SPHQ Covered Call Strategy
SPHQ (Invesco S&P 500 Quality ETF), in the Financial Services sector, (Asset Management - Global industry), listed on AMEX.
The Invesco S&P 500 Quality ETF (referred to as the Fund) is designed to replicate the investment performance of the S&P 500 Quality Index. The Fund typically allocates at least 90% of its total assets to the common stocks that constitute this Index. The underlying Index is composed of S&P 500 stocks identified by their top "quality score," which is systematically calculated based on three fundamental financial indicators: return on equity, accruals ratio, and financial leverage ratio. Both the Fund and its benchmark Index are rebalanced and reconstituted twice a year, specifically on the third Friday of June and December. As of August 31, 2025, the Fund has achieved strong Morningstar ratings. It received an impressive overall rating of 5 stars, placing it among 1,252 funds.

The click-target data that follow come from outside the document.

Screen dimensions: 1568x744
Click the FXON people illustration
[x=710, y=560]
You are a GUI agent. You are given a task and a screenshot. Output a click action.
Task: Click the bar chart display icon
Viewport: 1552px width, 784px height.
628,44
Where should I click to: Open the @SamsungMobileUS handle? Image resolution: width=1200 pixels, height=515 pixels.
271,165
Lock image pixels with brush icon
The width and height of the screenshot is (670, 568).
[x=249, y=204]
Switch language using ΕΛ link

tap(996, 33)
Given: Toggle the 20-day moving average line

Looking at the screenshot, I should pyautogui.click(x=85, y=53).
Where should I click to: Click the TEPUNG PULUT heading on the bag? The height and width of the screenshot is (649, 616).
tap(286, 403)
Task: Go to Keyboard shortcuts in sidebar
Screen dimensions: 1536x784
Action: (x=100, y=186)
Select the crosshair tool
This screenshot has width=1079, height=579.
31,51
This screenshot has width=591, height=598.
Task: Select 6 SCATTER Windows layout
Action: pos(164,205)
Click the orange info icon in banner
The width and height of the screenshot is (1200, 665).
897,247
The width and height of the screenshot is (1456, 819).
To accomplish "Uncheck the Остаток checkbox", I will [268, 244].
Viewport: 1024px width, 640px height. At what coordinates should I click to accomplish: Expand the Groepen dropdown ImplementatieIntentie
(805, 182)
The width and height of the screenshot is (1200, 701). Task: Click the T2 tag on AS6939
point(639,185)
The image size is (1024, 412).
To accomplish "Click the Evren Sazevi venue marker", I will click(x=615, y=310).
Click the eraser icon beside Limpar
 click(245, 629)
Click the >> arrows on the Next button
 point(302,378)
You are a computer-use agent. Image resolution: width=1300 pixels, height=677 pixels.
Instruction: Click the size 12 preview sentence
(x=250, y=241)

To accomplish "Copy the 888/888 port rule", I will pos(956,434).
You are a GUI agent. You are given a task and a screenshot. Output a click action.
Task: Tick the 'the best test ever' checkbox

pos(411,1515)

SPHQ (Invesco S&P 500 Quality ETF) trades in the Financial Services sector, specifically Asset Management - Global, with a market capitalization of approximately $18.85B, a beta of 0.84 versus the broader market, a 52-week range of 70.26-90.26, average daily share volume of 1.6M, a public-listing history dating back to 2005. These structural characteristics shape how SPHQ etf options price implied volatility around earnings windows, capital events, and macro-driven sector rotations.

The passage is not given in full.